Stored data:
* * *
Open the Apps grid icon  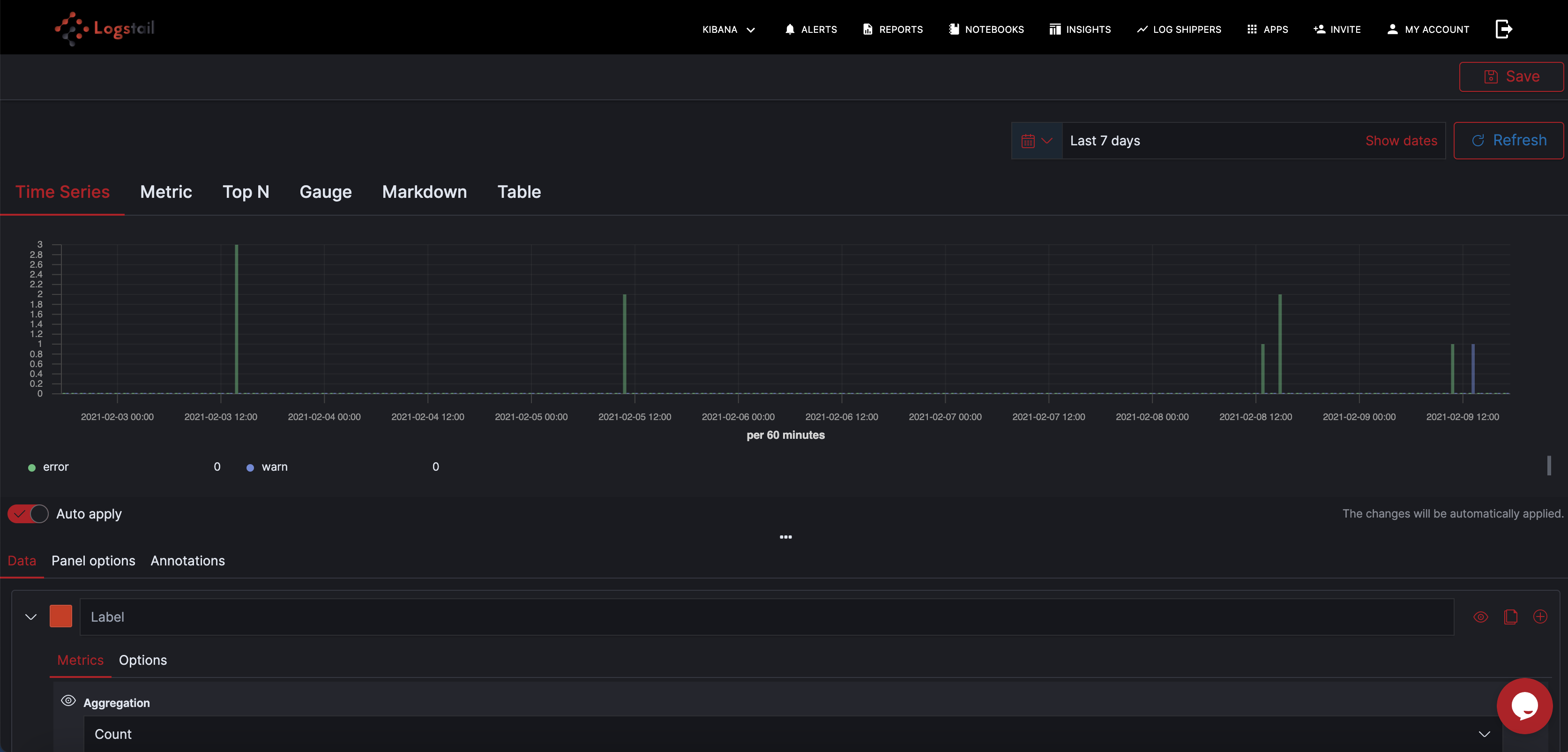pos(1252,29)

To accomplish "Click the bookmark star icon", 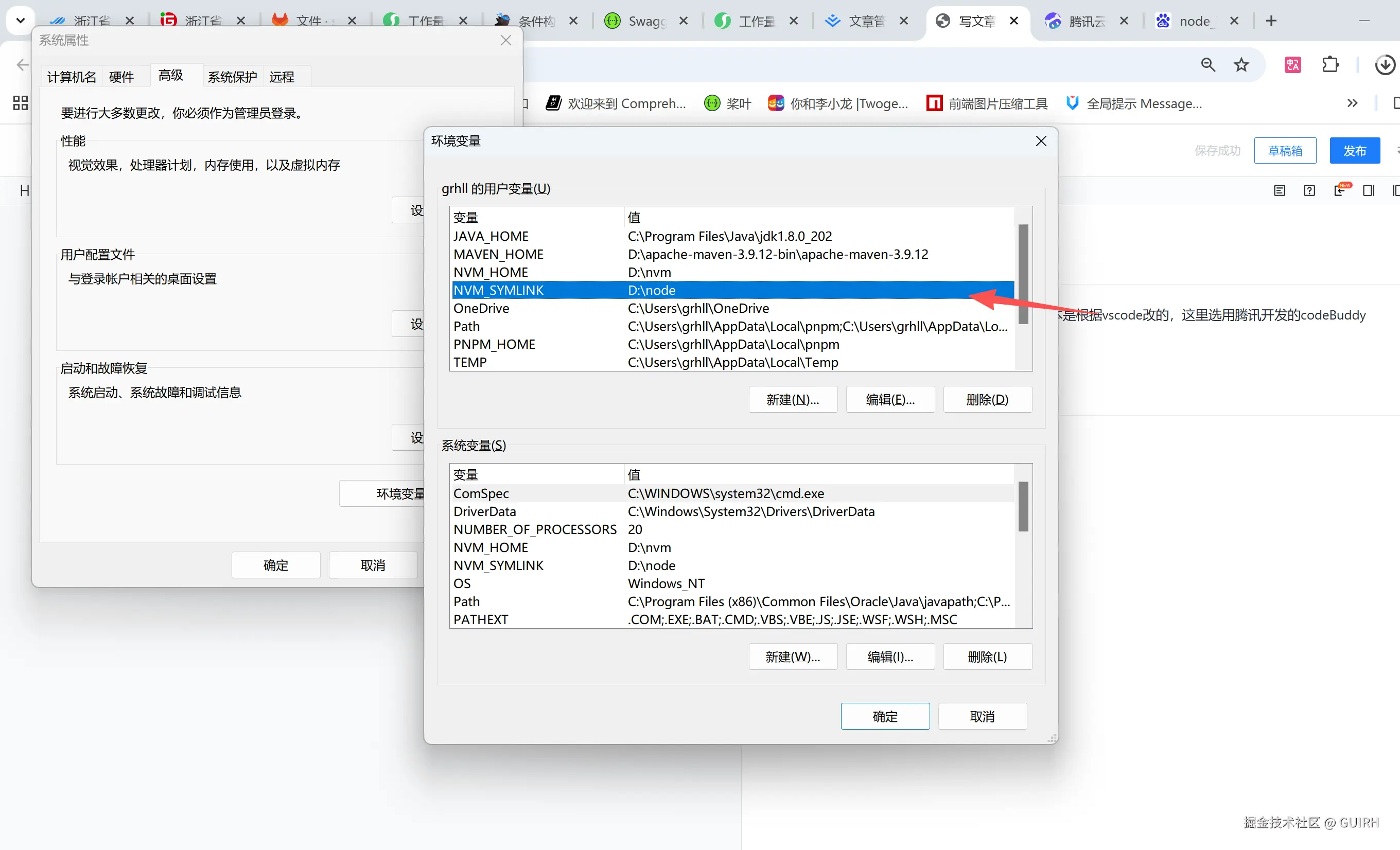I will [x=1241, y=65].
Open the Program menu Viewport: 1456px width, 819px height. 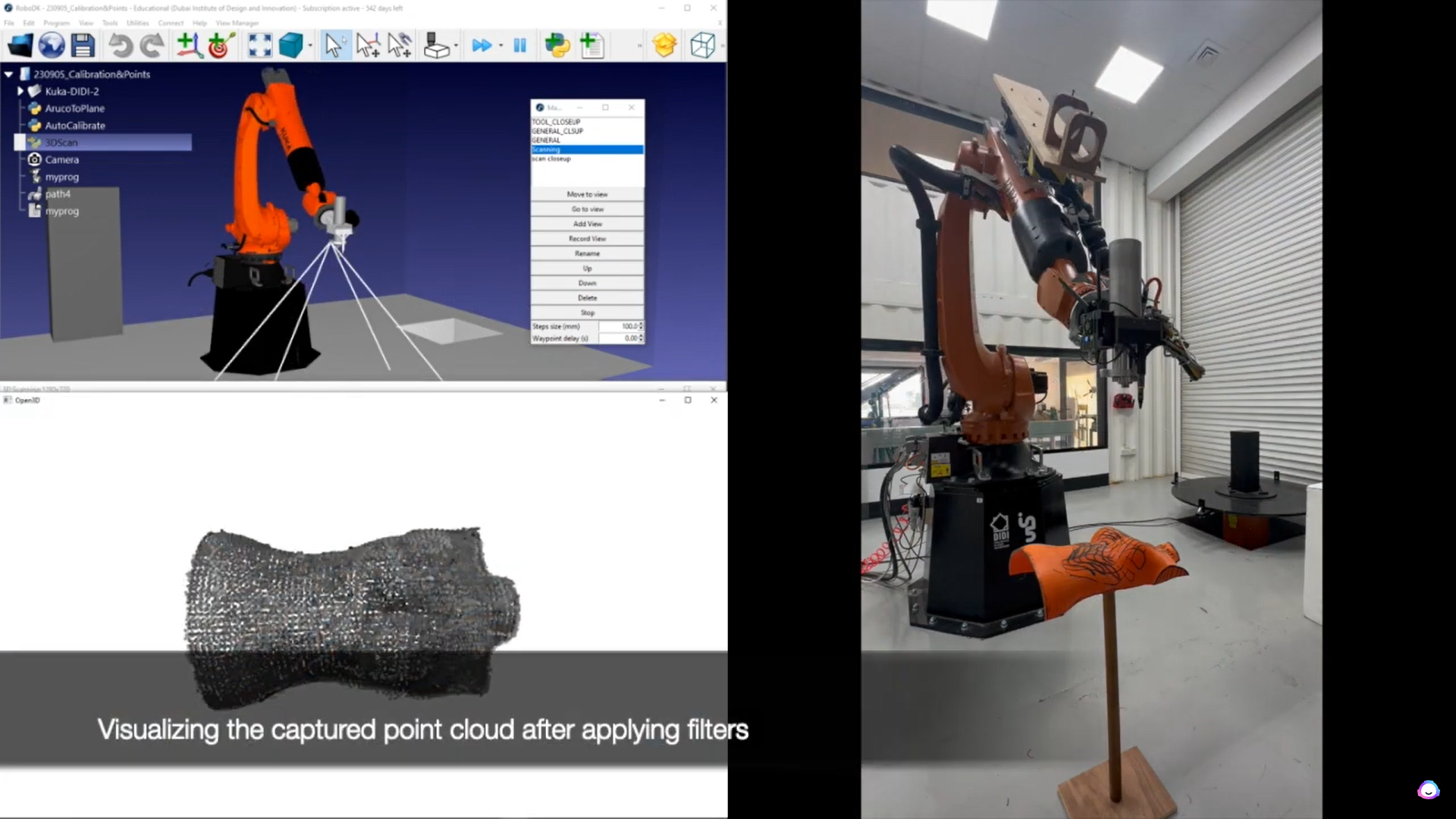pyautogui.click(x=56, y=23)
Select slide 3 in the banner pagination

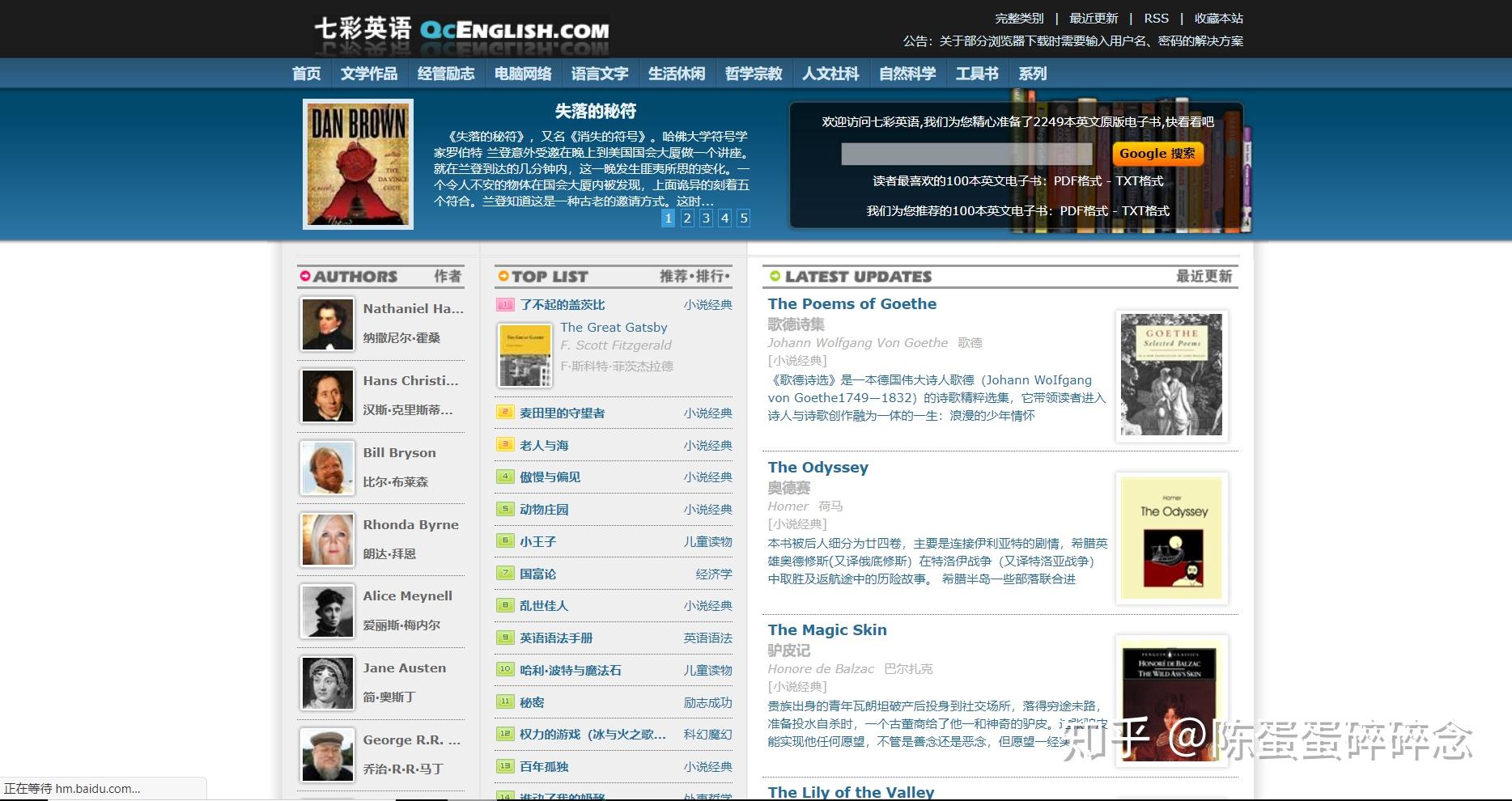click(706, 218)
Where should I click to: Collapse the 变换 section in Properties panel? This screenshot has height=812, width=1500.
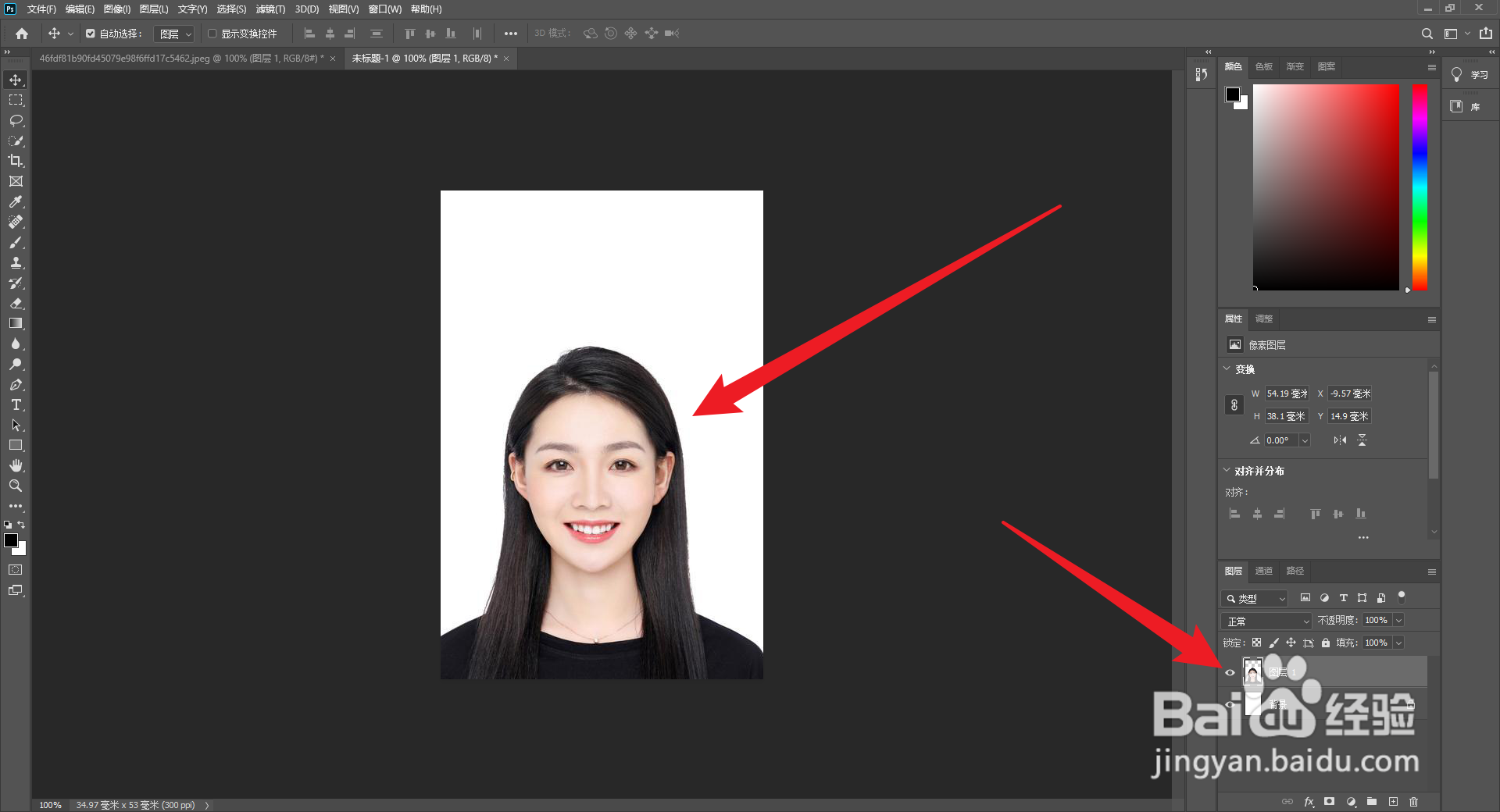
* * *
EXERCISE AIM:
Give again, word for word, the lines above from the one with "Select slide 3 in the banner pagination" through the final line of the data, both ends included. Do not copy any picture.

EXERCISE OUTPUT:
Select slide 3 in the banner pagination

click(706, 218)
Where should I click to: Collapse the 变换 section in Properties panel? This screenshot has height=812, width=1500.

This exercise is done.